[本文]
_ _ _ _ _
平成5年7月28日 均健医発第825号
厚生省保健医療局長通知エイズ対策の推進については、日頃より種々ご協力いただいているところであるが、急増するエイズ患者等が安心して医療を受ける体制を整備することが緊急の課題となっていることに鑑み、今般、エイズ治療の拠点病院整備について、下記のとおり、考え方をとりまとめたので各都道府県におかれても、これを踏まえ、エイズ医療体制の整備を図るようお願いする。
また、各都道府県において、拠点病院を選定された場合には、速やかに当職あて、御連絡いただくよう併せてお願いする。
なお、拠点病院名の公表等その取扱いについては、当該病院や各都道府県等の御意向を充分踏まえ対処することとしているので、念のため申し添える。
記 【1 エイズ診療の基本的あり方】
エイズ診療の基本的な考え方は、どこの医療機関でもその機能に応じてエイズ患者等を受け入れることである。すなわち、住民に身近かな医療機関において一般的な診療を行ない、地域の拠点病院において重症患者に対する総合的、専門的医療を提供する等、その機能に応じて診療を行うことができるようすることが必要である。そのため、各地域の中でエイズ診 療の拠点となる病院を確保し、そこを拠点として地域の他の医療機関においてもエイズ患者 等の受け入れを進めていくことが適切である。【2 エイズ診療の拠点病院の整備】
エイズ診療の拠点病院の機能として、エイズに関する総合的かつ高度な医療の提供があげられる。また、エイズ診療については常に新しい知見が報告されることから、拠点病院においては、情報の収集と地域の他の医療機関への情報提供及び地域内の医療従事者に対する教育を行う機能も期待される。
都道府県は、地域の実状を勘案しつつ関係機関と協議の上、エイズ診療拠点病院を選定・ 確保するとともに、地域のエイズ対策推進協議会を活用すること等により、拠点病院と地域の他の医療機関とのエイズ診療の連携システム及び教育・技術的支援システムを造ることが 望ましい。
各都道府県に必要な拠点病院数は、エイズ患者数等とその将来予測により異なるが、エイズ患者等の交通の利便性を考慮し、各都道府県に2カ所以上整備する必要があ る。さらに、この拠点病院については、地域の医療機関に周知するとともに、エイズ患者等にも明らかにすることが望ましい。【3 エイズ診療拠点病院のあり方】
(1)総合的なエイズ診療の実施
エイズ患者には、全身症状や呼吸器症状、消化器症状、眼科的症状、神経症状、悪性腫瘍等様々な症状が現れ、その対応が必要なことから、拠点病院においては、少なくとも拠点病院内の内科においてエイズ患者等の入院治療を行うことができることが必要である。さらに、拠点病院内あるいは他の医療機関との連携により、外科、皮膚科、精神科、眼科、産科、歯科等の協力が得られる体制を確保することが望ましい。(2)必要な医療機器及び個室の整備
拠点病院においては、院内感染防止等の観点から、エイズ患者等の診療のための機器及び備品や、医療従事者を保護するためのゴーグル、手袋、マスク等やディスポーザブルの器具等が整備されている必要がある。
_ _ _ _ _
[データ一覧]
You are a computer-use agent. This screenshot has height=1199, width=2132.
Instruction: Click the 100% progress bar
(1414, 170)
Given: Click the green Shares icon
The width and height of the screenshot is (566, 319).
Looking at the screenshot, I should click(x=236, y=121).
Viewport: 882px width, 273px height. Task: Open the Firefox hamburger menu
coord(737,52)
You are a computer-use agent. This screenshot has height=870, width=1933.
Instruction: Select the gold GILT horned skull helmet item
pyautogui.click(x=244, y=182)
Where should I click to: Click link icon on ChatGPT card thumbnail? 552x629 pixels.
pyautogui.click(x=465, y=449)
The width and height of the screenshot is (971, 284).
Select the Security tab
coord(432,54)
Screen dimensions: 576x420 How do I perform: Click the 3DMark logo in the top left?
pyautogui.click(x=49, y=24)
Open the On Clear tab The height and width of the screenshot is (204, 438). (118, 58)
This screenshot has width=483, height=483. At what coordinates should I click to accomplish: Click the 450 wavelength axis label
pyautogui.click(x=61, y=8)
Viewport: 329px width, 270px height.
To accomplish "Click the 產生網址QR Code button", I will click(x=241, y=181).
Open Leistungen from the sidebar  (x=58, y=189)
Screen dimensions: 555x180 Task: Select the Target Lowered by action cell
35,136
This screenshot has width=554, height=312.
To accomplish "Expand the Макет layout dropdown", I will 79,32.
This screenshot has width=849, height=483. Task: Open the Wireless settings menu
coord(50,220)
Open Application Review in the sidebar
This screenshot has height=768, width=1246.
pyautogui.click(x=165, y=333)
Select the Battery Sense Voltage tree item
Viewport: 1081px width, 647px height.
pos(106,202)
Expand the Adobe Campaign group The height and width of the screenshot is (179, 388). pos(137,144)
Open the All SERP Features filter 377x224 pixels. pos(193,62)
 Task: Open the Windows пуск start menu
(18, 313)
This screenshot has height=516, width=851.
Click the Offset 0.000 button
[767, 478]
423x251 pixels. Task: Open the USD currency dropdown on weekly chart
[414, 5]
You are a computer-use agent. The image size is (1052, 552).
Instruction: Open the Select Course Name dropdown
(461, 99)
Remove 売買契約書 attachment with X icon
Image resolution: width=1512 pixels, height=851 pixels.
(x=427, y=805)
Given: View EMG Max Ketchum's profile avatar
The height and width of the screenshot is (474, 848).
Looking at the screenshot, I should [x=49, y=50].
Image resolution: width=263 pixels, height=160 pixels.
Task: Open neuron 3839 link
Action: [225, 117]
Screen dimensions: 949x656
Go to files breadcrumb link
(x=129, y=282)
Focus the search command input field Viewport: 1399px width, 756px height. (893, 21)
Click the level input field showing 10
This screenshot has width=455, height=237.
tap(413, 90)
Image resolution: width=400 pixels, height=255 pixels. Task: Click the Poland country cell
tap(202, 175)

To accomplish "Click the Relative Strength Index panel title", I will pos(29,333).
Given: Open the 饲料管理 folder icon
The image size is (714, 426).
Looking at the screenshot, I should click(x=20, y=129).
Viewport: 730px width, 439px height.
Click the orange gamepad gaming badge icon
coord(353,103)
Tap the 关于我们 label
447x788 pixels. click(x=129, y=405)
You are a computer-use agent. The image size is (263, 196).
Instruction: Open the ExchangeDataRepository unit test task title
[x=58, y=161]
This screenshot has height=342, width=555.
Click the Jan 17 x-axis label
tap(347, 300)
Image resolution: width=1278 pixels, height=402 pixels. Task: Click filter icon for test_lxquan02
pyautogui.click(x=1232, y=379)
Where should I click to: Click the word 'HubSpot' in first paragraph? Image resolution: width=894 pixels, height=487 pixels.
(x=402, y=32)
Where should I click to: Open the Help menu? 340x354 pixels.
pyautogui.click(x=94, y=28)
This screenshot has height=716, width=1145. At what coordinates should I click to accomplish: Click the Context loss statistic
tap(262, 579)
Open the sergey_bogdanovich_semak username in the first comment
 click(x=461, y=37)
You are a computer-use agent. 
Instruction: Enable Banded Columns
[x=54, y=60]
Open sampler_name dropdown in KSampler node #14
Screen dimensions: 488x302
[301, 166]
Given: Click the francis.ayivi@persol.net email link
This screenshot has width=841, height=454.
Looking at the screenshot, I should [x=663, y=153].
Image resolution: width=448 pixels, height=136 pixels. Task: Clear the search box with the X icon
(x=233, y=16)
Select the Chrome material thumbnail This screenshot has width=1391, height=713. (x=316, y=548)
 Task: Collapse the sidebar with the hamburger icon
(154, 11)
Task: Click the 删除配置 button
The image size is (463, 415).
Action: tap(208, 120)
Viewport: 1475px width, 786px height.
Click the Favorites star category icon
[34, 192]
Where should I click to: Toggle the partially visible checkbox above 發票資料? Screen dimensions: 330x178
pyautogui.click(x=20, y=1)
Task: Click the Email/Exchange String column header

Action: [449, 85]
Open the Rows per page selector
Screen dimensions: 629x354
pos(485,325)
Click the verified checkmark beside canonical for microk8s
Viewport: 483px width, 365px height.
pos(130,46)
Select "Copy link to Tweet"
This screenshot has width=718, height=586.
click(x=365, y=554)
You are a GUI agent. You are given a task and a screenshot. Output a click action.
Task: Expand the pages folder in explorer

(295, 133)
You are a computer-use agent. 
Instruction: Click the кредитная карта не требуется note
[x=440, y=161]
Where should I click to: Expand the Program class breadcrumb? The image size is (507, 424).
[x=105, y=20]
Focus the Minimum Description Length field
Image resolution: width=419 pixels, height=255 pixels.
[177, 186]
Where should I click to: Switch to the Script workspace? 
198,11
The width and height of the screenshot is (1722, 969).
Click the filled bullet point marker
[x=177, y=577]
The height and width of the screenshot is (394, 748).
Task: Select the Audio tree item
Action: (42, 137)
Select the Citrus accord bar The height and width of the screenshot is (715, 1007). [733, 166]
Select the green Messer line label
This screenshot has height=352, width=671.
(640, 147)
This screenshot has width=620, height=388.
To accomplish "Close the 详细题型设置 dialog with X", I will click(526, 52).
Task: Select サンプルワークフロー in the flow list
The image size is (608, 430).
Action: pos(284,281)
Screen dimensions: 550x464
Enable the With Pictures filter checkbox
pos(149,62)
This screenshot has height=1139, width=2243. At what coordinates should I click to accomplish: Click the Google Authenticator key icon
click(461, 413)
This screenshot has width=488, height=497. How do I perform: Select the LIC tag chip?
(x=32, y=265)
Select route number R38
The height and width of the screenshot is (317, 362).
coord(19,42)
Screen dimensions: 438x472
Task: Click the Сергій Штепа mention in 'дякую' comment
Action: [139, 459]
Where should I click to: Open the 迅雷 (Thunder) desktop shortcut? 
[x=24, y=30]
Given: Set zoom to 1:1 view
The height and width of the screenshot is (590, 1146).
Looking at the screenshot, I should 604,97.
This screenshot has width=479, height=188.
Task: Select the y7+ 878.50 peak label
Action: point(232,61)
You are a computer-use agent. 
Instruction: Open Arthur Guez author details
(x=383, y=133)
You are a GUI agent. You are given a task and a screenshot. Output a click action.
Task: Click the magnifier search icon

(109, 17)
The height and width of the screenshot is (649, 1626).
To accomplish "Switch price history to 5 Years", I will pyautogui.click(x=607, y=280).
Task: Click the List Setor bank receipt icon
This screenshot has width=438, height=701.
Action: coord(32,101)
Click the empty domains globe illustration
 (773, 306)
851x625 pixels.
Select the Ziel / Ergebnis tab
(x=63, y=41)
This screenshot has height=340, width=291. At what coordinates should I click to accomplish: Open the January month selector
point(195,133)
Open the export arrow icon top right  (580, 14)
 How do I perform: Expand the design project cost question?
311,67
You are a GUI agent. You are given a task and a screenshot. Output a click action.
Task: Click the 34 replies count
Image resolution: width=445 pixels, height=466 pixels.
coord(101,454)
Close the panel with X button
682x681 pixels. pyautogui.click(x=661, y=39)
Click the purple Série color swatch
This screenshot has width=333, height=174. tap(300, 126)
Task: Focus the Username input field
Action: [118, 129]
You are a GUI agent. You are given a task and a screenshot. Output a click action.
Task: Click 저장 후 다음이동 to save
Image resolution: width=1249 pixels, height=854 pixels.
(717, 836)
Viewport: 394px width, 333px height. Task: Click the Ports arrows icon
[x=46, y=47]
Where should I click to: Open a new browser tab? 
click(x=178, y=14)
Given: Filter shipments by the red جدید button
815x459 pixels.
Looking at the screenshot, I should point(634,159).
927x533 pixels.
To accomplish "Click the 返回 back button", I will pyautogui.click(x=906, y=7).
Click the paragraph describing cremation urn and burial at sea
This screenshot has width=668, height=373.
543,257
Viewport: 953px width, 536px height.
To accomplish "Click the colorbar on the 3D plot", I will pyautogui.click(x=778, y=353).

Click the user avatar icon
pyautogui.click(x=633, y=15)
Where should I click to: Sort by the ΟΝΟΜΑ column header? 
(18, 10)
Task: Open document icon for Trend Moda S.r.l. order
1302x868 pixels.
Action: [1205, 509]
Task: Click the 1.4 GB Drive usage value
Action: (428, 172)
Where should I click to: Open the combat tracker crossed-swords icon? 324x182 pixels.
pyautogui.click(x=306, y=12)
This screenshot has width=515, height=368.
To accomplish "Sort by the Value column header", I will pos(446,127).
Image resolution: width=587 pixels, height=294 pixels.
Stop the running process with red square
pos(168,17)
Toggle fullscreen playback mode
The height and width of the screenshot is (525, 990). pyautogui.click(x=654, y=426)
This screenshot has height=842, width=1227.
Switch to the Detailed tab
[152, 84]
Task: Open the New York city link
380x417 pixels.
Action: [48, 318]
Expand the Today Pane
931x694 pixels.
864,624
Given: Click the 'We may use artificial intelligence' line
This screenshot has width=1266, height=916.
_ _ _ _ _
[課題]
本文の「エイズ診療の拠点病院の機能として」で始まる段落を、主な内容を残して箇条書きで簡潔にまとめよ。

[解答例]
・拠点病院の機能：エイズに関する総合的かつ高度な医療の提供
・エイズ診療では常に新しい知見が報告される
・そのため拠点病院には次の機能も期待される
　- 情報の収集
　- 地域の他の医療機関への情報提供
　- 地域内の医療従事者に対する教育